Казахская культура в силу исторических и географических условий находится на границе западной и восточной культур, синтезируя их в единстве грядущей евразийской культуры. Казахскую культуру обычно относят к восточной, что верно лишь отчасти, в связи с тем, что казахский этнос в социально-историческом плане является культурным наследником тюрко - кочевой цивилизации. Важнейшей частью духовной культуры является искусство. Из всех искусств выделяют литературу.

Искусство художественного слова - во все времена утверждало мир и добро, утверждало любовь к родной земле, красоту и справедливость. Она отражала вековые чаяния народа, его историческую судьбу, его нравственные и эстетические принципы и идеалы.

Корни казахской духовной культуры в фольклоре. Так исторически сложилось, что казахский фольклор синтезировал в себе и поэтическую, и музыкальную культуру. В Казахстане сложился парадоксальный вид искусства - индивидуальная устная литература. Ее носители - жырау и жыршы, шешены и бахсы, салы и сэри, акыны были профессионалами на стыке искусств и других сфер культуры. Они соединяли в себе самые различные дарования: были поэтами, музыкантами, декламаторами, композиторами, импровизаторами, судьями, ораторами, законодателями мод, певцами, борцами, магами, прорицателями, знахарями, советниками ханов, государственными деятелями, жонглерами, щеголями, шаманами и воинами.
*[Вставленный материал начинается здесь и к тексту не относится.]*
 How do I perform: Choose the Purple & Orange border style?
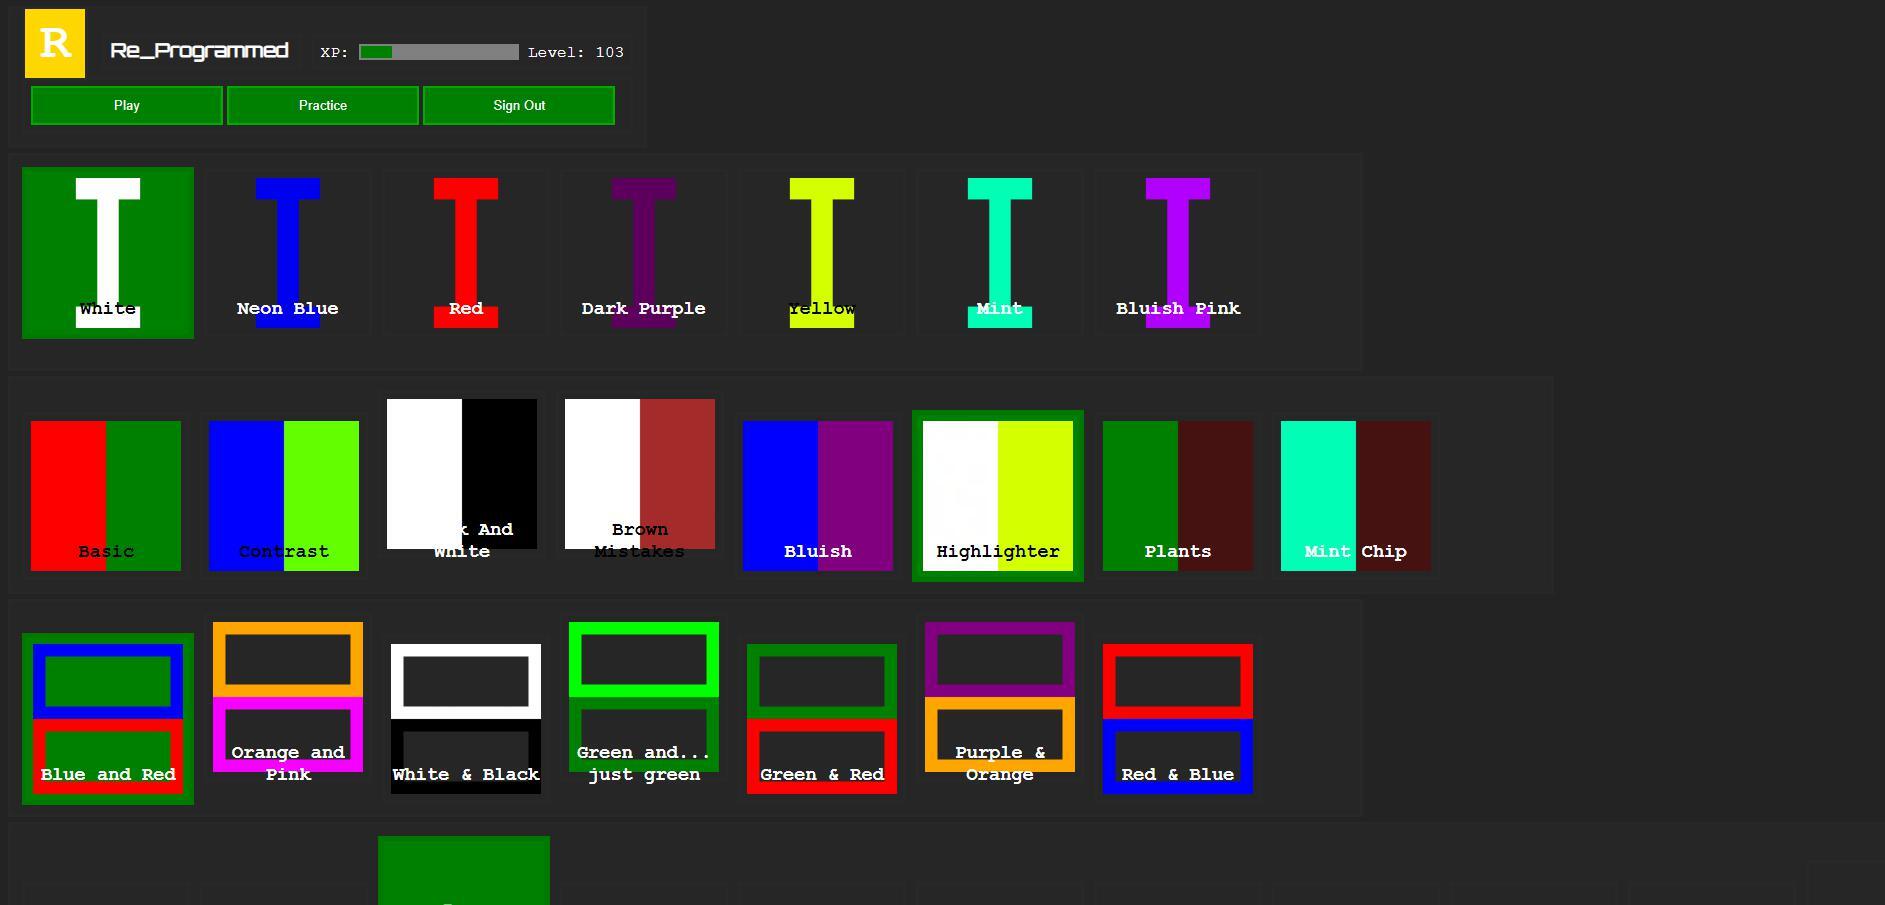[x=1000, y=697]
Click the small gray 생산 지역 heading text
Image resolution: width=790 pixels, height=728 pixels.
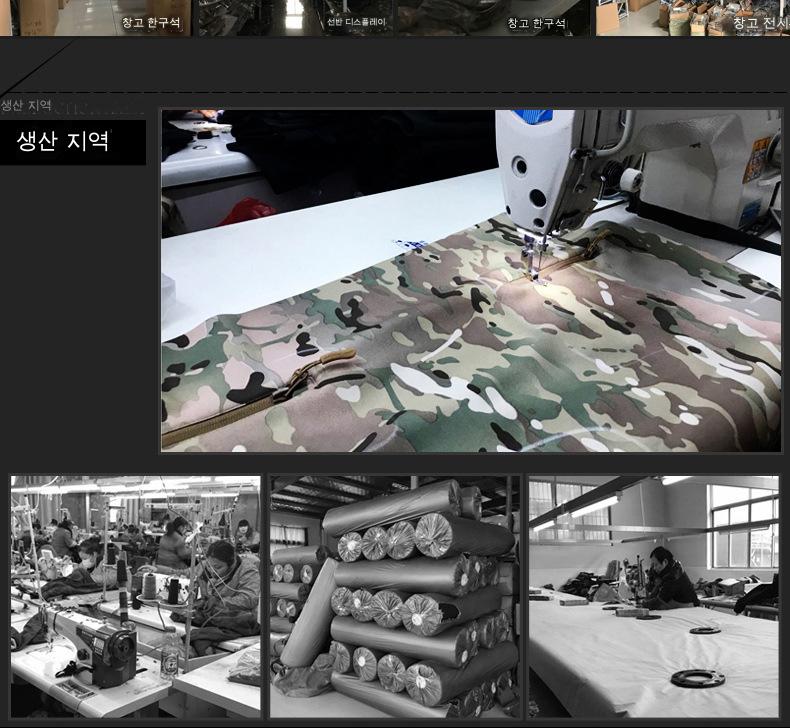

Их творчество было на грани литературы, фольклора, музыки, истории, риторики, импровизации и, в целом, было особым даром, присущим казахскому народу синтетическим искусством. Этим и объясняется исключительное богатство, поразительная многожанровость казахского фольклора, что признается многими учеными всего мира.

Творчество Коркута, Асана-кайгы, Казтугана, Бухара, Суюмбая, Жамбыла, Биржана, Ахана, по своим художественным достоинствам не уступало творчеству профессиональных писателей и утверждало феномен устной индивидуальной поэзии наряду с высокой профессиональной литературой в казахской литературе. Акынская поэзия высоко оценивалась советским государством. Дело в том, что по типологическим признакам акынская поэзия была близка официально-охранительной литературе соцреализма. Монументальность, публицистичность, мгновенный отклик на животрепещущие проблемы дня, восхваление вождей и эпохальных событий, соединение политики и художественности, создание образа положительного героя, черно-белое видение мира, нетерпимость - все эти черты были свойственны и поэзии Жамбыла, и, в целом, советской литературе. В то же время феномен устной индивидуальной поэзии обладал высокими художественными качествами, тонким импровизаторским даром, высоким авторитетом, пользовался народной любовью и признанием, потому что соединял в себе лучшие черты фольклора и письменной литературы.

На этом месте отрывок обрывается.